Wan 2.1-VACE

Wan 2.1-VACE (also written Wan2.1-VACE) is an open-weights video creation and editing model released by Alibaba's Tongyi Lab on May 14, 2025. The name VACE stands for Video All-in-One Creation and Editing, and the model is positioned as the first open-source system to combine multiple video generation and editing tasks within a single unified framework. It builds on the Wan 2.1 base video generation model, adding a multimodal conditioning interface that handles text, image, video, and mask inputs together.

The release ships in two parameter sizes, 1.3 billion and 14 billion, both available for free download on Hugging Face, GitHub, and Alibaba's ModelScope platform under the Apache 2.0 license. The 1.3B variant targets consumer hardware and runs at 480P, while the 14B variant supports both 480P and 720P. VACE supports reference-to-video generation, video-to-video editing, masked video-to-video editing, character animation, video inpainting, outpainting, pose transfer, depth control, and spatio-temporal extension, all from one model rather than a stack of single-task tools.

The accompanying research paper, VACE: All-in-One Video Creation and Editing, was first published to arXiv on March 11, 2025 and accepted to ICCV 2025 on June 26, 2025. The model's release sat between the original Wan 2.1 launch in February 2025 and the later Wan 2.5 preview that arrived in September 2025, with the Wan 2.6 series following in December 2025.

Background

Alibaba's video model program runs out of the Tongyi Lab inside Alibaba Cloud, where it sits alongside the broader Tongyi family of foundation models. The team had been building toward open-source video generation for several years before VACE, with early Wanxiang text-to-image work feeding into the first Wan video releases. When Wan 2.1 launched on February 25, 2025, it topped the VBench leaderboard with an overall score of 84.7 percent and accumulated more than 2.2 million downloads across Hugging Face and ModelScope within days.

That first Wan 2.1 release already covered text-to-video, image-to-video, and first-and-last-frame video generation in separate model checkpoints. The gap it left, and the gap VACE was designed to fill, was video editing. Most open-source video pipelines in early 2025 still required separate expert models for tasks like inpainting, outpainting, or pose-driven animation. Users had to chain these together with their own glue code, often losing temporal consistency between stages. VACE was the team's answer to that fragmentation.
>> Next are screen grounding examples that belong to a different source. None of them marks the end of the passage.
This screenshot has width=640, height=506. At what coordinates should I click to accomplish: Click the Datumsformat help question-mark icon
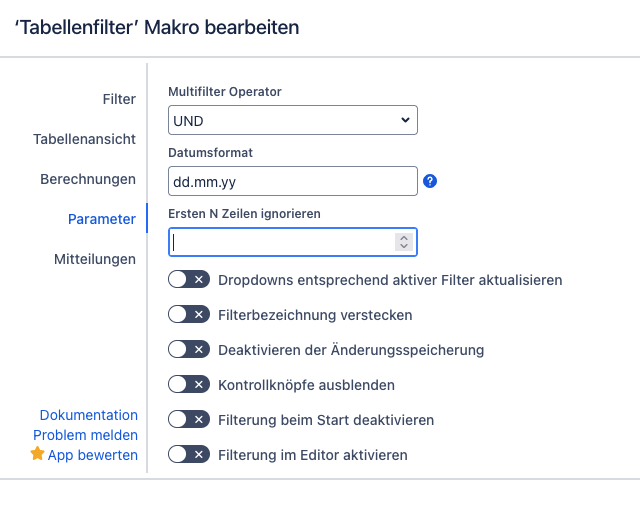430,181
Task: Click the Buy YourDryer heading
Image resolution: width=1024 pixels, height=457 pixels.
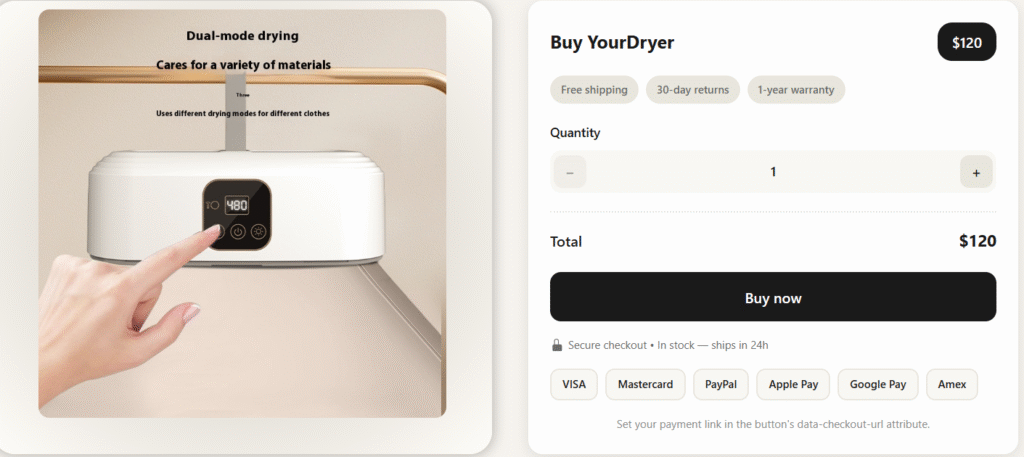Action: [612, 42]
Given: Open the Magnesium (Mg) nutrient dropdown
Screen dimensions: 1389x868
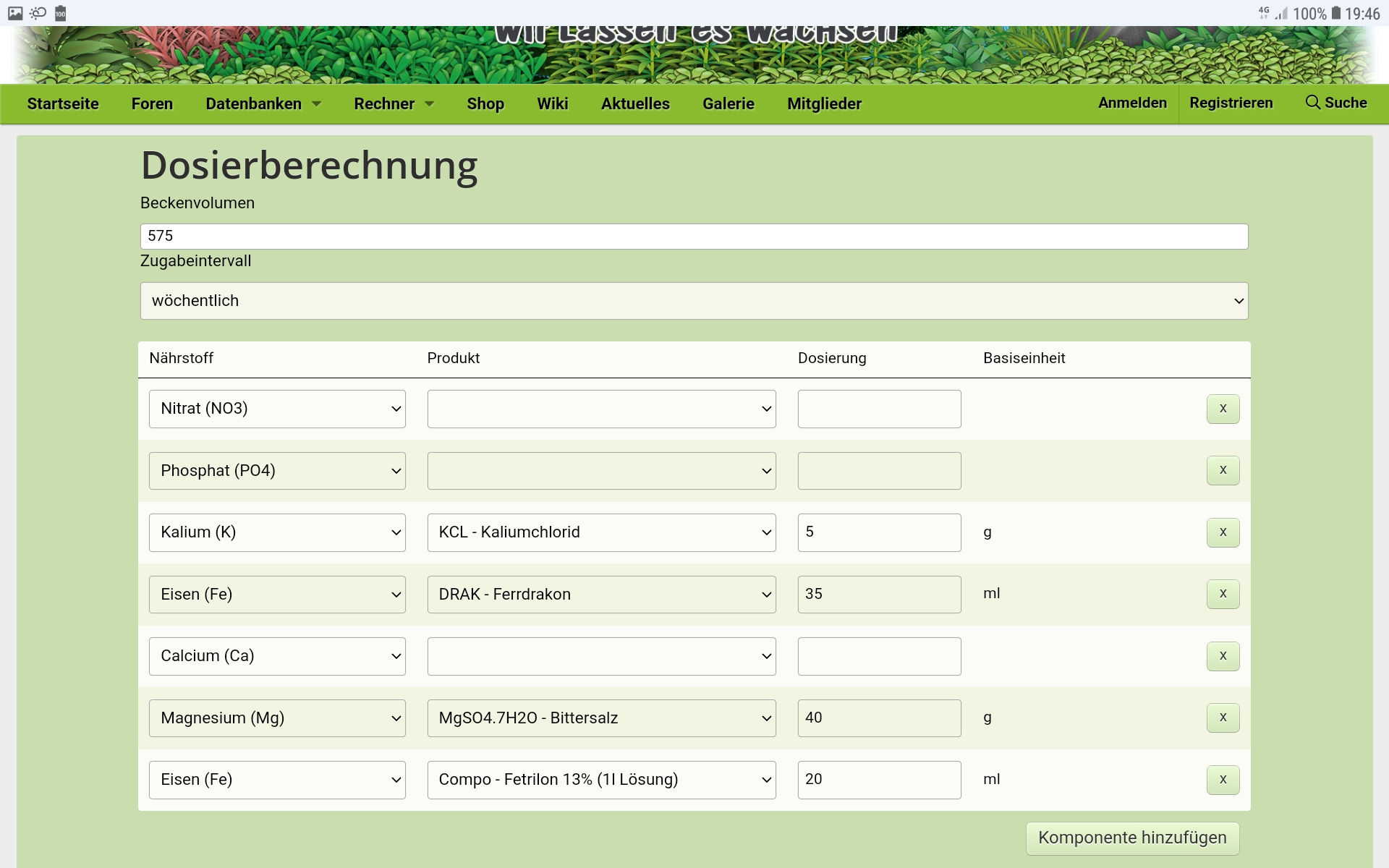Looking at the screenshot, I should tap(277, 718).
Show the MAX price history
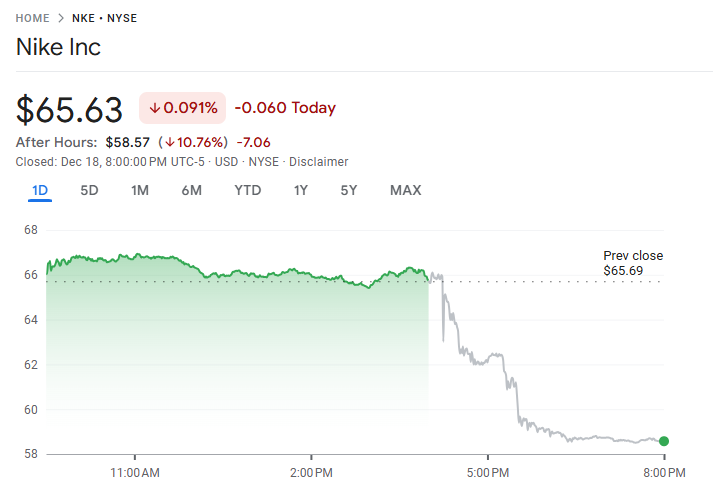 click(x=405, y=190)
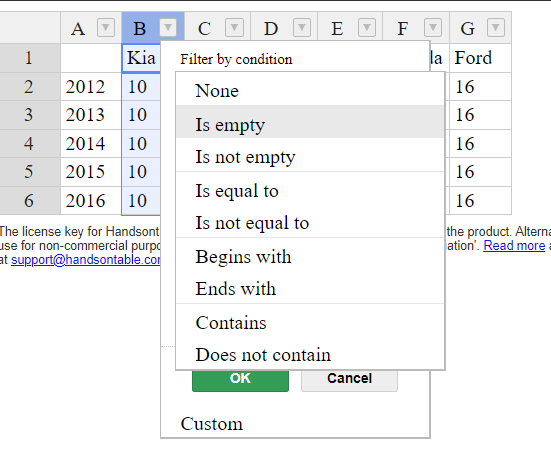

The broader context here is the open-source video race that picked up speed across 2024 and 2025. Tencent's HunyuanVideo, Genmo's Mochi, and Lightricks' LTX-Video had all shown that open weights could approach the visual quality of closed systems, but none of them had bundled creation and editing into one model. VACE was Alibaba's attempt to leapfrog that fragmentation rather than chase a marginal quality improvement on text-to-video alone.

Architecture

VACE is built on top of the Wan 2.1 Diffusion Transformer (DiT) backbone, which uses Flow Matching as its generative framework. The base architecture for the 14B variant has 40 layers, 40 attention heads, a hidden dimension of 5120, and a T5 text encoder for multilingual conditioning. The 1.3B variant uses 30 layers, 12 heads, and a hidden dimension of 1536. Both share the Wan-VAE, a 3D causal variational autoencoder that can encode and decode 1080P video of arbitrary length while preserving temporal information.

The VACE-specific contribution sits on top of this backbone in two pieces.

Video Condition Unit

The Video Condition Unit, or VCU, is a unified input interface. Rather than defining a separate input format for each task, the team treated text, reference images, source videos, masks, and control signals as different fields of a common multimodal record. A request to inpaint a region of a video and a request to generate a video from a single reference image both flatten into the same VCU representation, just with different fields populated.

This design lets a single trained model serve every supported task without architectural switching. It also makes task combinations possible at inference time. A user can supply a reference image, a source video, and a mask in the same call, and the model treats this as a combined reference-and-edit instruction rather than two separate operations.

Context Adapter

The second piece is the Context Adapter, a structure that injects task-specific concepts into the DiT backbone using formalized representations of temporal and spatial dimensions. During training, the team froze the base Wan 2.1 weights and only trained the adapter layers. According to coverage of the technical report, this approach converged faster than full fine-tuning and reduced the risk of degrading the base model's generation quality while adding editing capabilities.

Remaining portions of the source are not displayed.